An AI-powered web app that automatically predicts relevant tags for Stack Overflow questions using Machine Learning and Natural Language Processing.
Stack Overflow hosts millions of developer questions, but many are tagged incorrectly or inconsistently.
Tags play a vital role in content organization, searchability, and directing questions to the right experts.
However, manual tagging is error-prone and time-consuming, affecting content discoverability and user experience.
To build a smart, automated system that predicts relevant tags based on question content.
The system aims to enhance accuracy, speed, and consistency in tag assignment using ML/NLP techniques.
- Predict multiple relevant tags from a question's text.
- Preprocess noisy HTML/code using NLP techniques.
- Use TF-IDF + Logistic Regression for efficient multi-label classification.
- Support real-time predictions via a Streamlit web interface.
- Ensure the solution is lightweight and deployment-ready.

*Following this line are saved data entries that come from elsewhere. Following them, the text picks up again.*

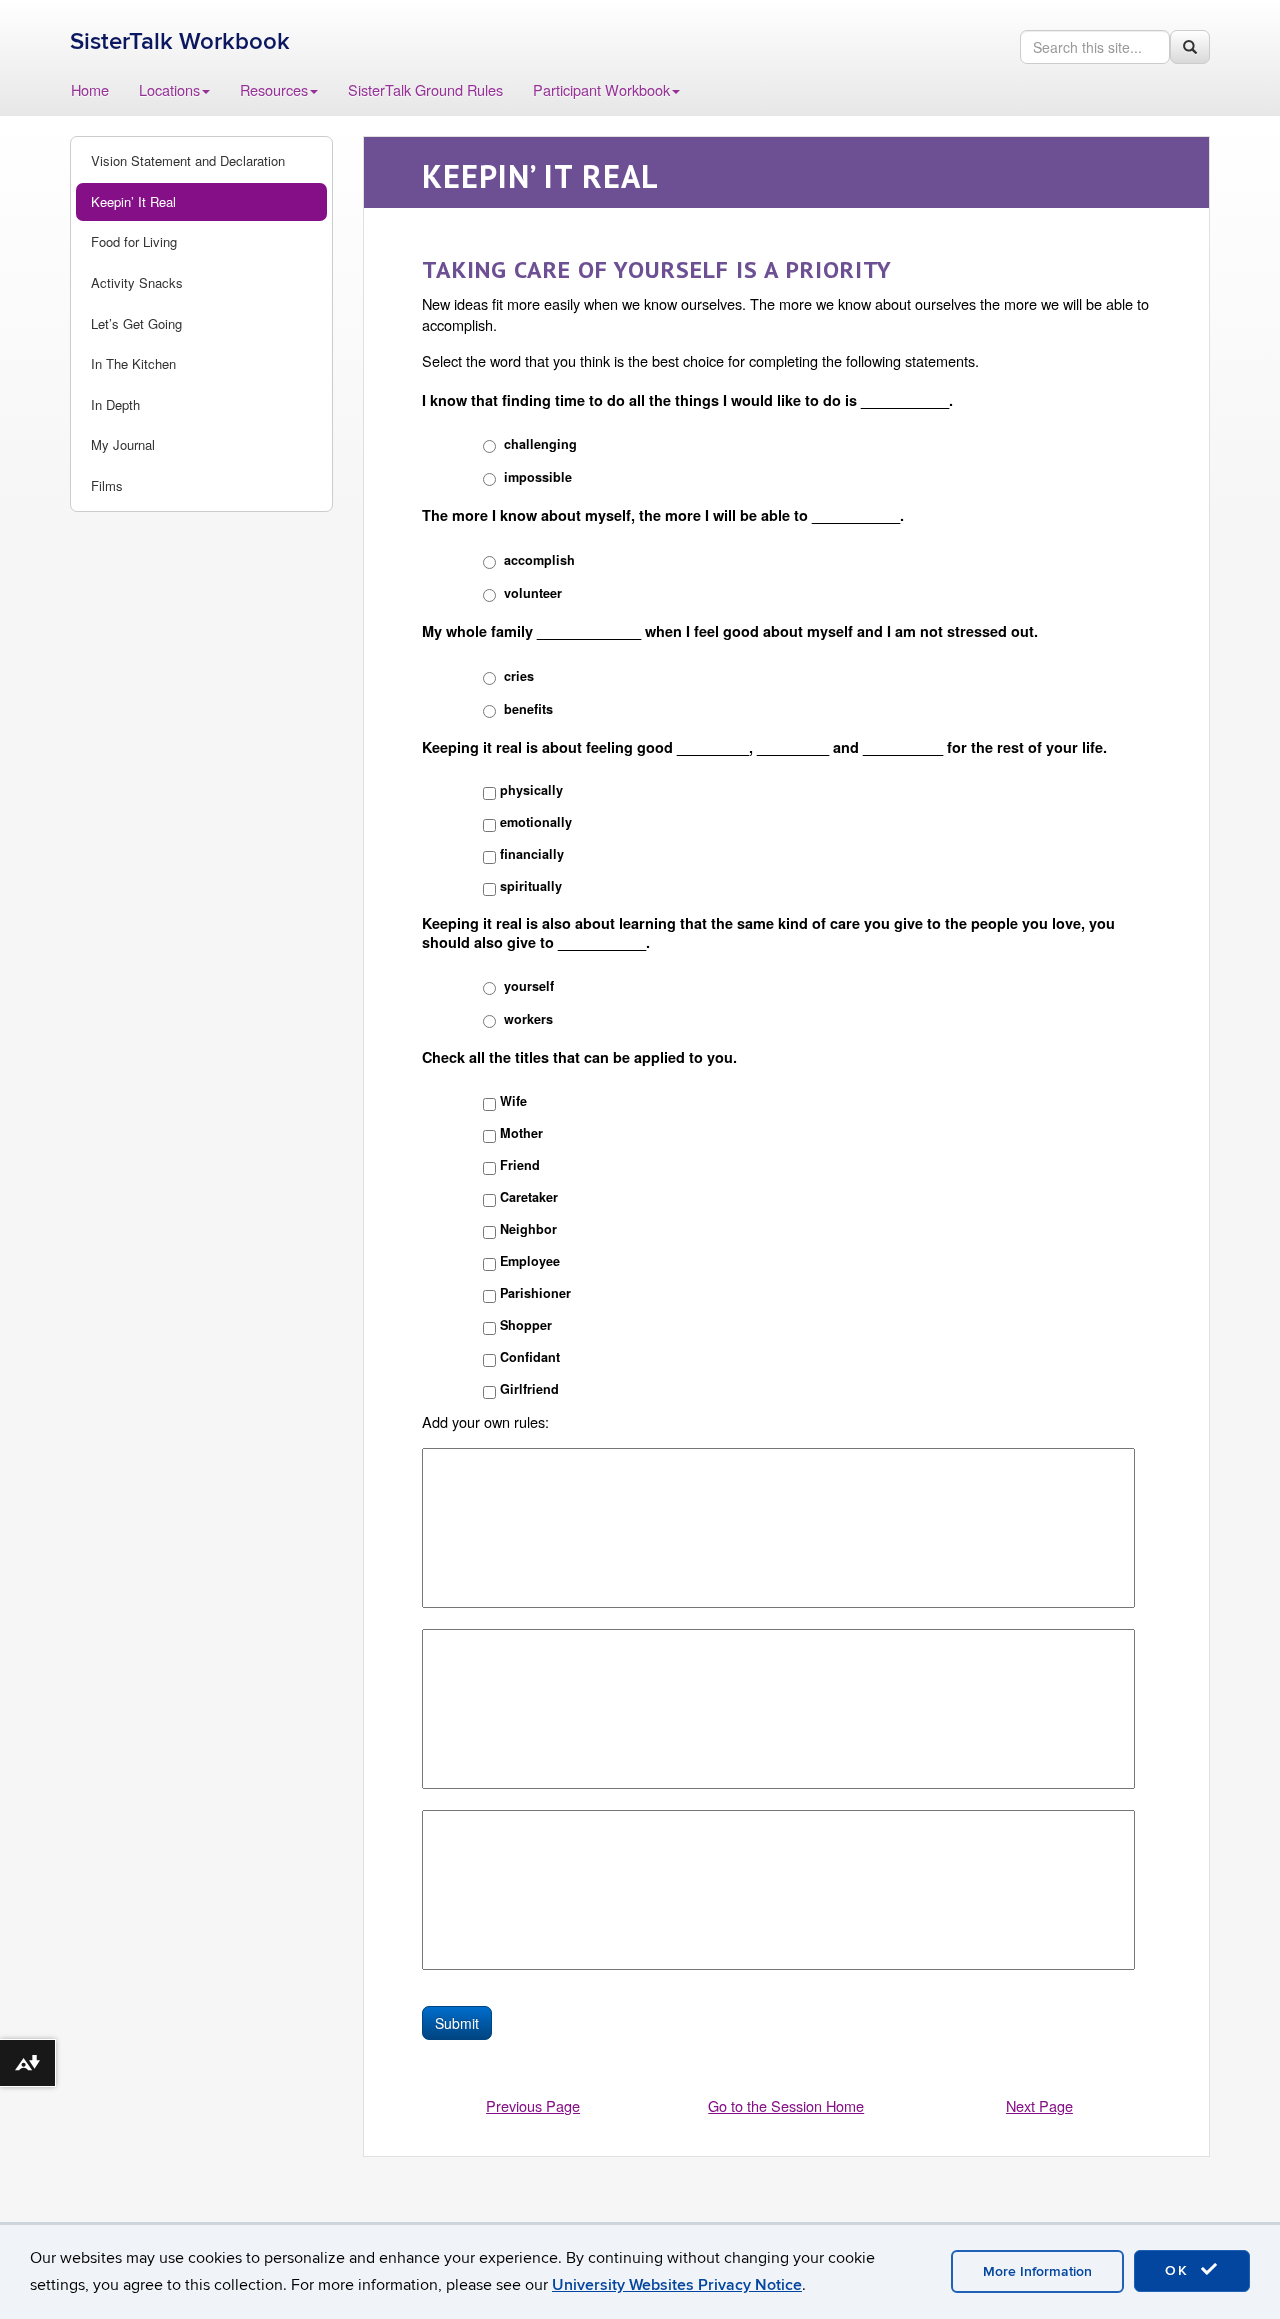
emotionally (536, 822)
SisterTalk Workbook (180, 41)
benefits (528, 709)
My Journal (123, 444)
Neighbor (528, 1229)
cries (519, 676)
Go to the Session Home (786, 2105)
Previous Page (533, 2105)
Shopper (526, 1325)
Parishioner (535, 1293)
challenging (540, 444)
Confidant (530, 1357)
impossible (538, 477)
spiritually (531, 886)
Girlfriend (529, 1389)
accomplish (539, 560)
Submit (457, 2023)
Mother (521, 1133)
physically (531, 790)
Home (90, 89)
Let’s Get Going (136, 323)
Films (107, 485)
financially (532, 854)
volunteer (533, 593)
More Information (1037, 2271)
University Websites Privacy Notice (677, 2285)
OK (1180, 2270)
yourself (529, 986)
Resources (274, 89)
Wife (513, 1101)
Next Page (1039, 2105)
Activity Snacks (137, 282)
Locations (169, 89)
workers (528, 1019)
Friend (520, 1165)
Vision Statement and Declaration (188, 160)
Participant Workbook (601, 89)
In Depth (115, 404)
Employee (530, 1261)
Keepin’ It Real (133, 201)
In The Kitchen (133, 363)
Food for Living (134, 241)
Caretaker (529, 1197)
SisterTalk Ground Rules (425, 89)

| Feature | Description | Importance |
|---|---|---|
Body |
Main content of the question (may include code, text, HTML). | Primary input for prediction. |
Tags |
List of correct tags for the question. | Supervised multi-label target. |
- Text Cleaning: Remove HTML tags, non-alphabetic characters, lowercase conversion
- Tokenization & Lemmatization: Normalize words using NLTK
- TF-IDF Vectorization: Convert processed text into feature vectors
- Multi-Label Classification: One-vs-Rest strategy using Logistic Regression
- Evaluation: Micro-averaged F1 Score
- Programming: Python
- Libraries: Pandas, Scikit-learn, NLTK, BeautifulSoup
- Modeling: TF-IDF, Logistic Regression
- UI: Streamlit
- Model Persistence: Joblib
- Deployment: Hugging Face Spaces
- Predicted Tags: e.g.,
['python', 'pandas', 'dataframe'] - Real-Time Prediction: Users can input a question and receive instant tag predictions
- Lightweight App: Fast and suitable for public demos or small-scale production
The app is deployed on Hugging Face Spaces for live demo and usage.
🔗 Live Demo Link (https://huggingface.co/spaces/Subh777/stackoverflow_tag_prediction)
This project is licensed under the MIT License.